**The task:**
Reproduce the listing below, changing "search icon" to "magnifier icon" and keeping everything else unchanged.

**Supplied data:**
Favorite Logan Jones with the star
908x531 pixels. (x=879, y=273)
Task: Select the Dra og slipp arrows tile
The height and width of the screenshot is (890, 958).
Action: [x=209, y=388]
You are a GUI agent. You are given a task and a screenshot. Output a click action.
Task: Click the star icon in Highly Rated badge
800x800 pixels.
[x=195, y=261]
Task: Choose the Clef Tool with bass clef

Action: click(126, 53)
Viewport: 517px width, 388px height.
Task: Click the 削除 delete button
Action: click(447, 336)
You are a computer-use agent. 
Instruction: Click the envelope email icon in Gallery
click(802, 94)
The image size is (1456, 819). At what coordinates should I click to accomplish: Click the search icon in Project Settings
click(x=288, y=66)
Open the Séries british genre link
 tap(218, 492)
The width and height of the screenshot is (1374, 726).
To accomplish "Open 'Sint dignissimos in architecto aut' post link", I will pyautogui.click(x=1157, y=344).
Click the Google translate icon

**Expected answer:**
Favorite Logan Jones with the star
908x531 pixels. (x=879, y=273)
Task: Select the Dra og slipp arrows tile
The height and width of the screenshot is (890, 958).
Action: [x=209, y=388]
You are a GUI agent. You are given a task and a screenshot. Output a click action.
Task: Click the star icon in Highly Rated badge
800x800 pixels.
[x=195, y=261]
Task: Choose the Clef Tool with bass clef

Action: click(126, 53)
Viewport: 517px width, 388px height.
Task: Click the 削除 delete button
Action: click(447, 336)
You are a computer-use agent. 
Instruction: Click the envelope email icon in Gallery
click(802, 94)
The image size is (1456, 819). At what coordinates should I click to accomplish: Click the magnifier icon in Project Settings
click(x=288, y=66)
Open the Séries british genre link
 tap(218, 492)
The width and height of the screenshot is (1374, 726).
To accomplish "Open 'Sint dignissimos in architecto aut' post link", I will pyautogui.click(x=1157, y=344).
Click the Google translate icon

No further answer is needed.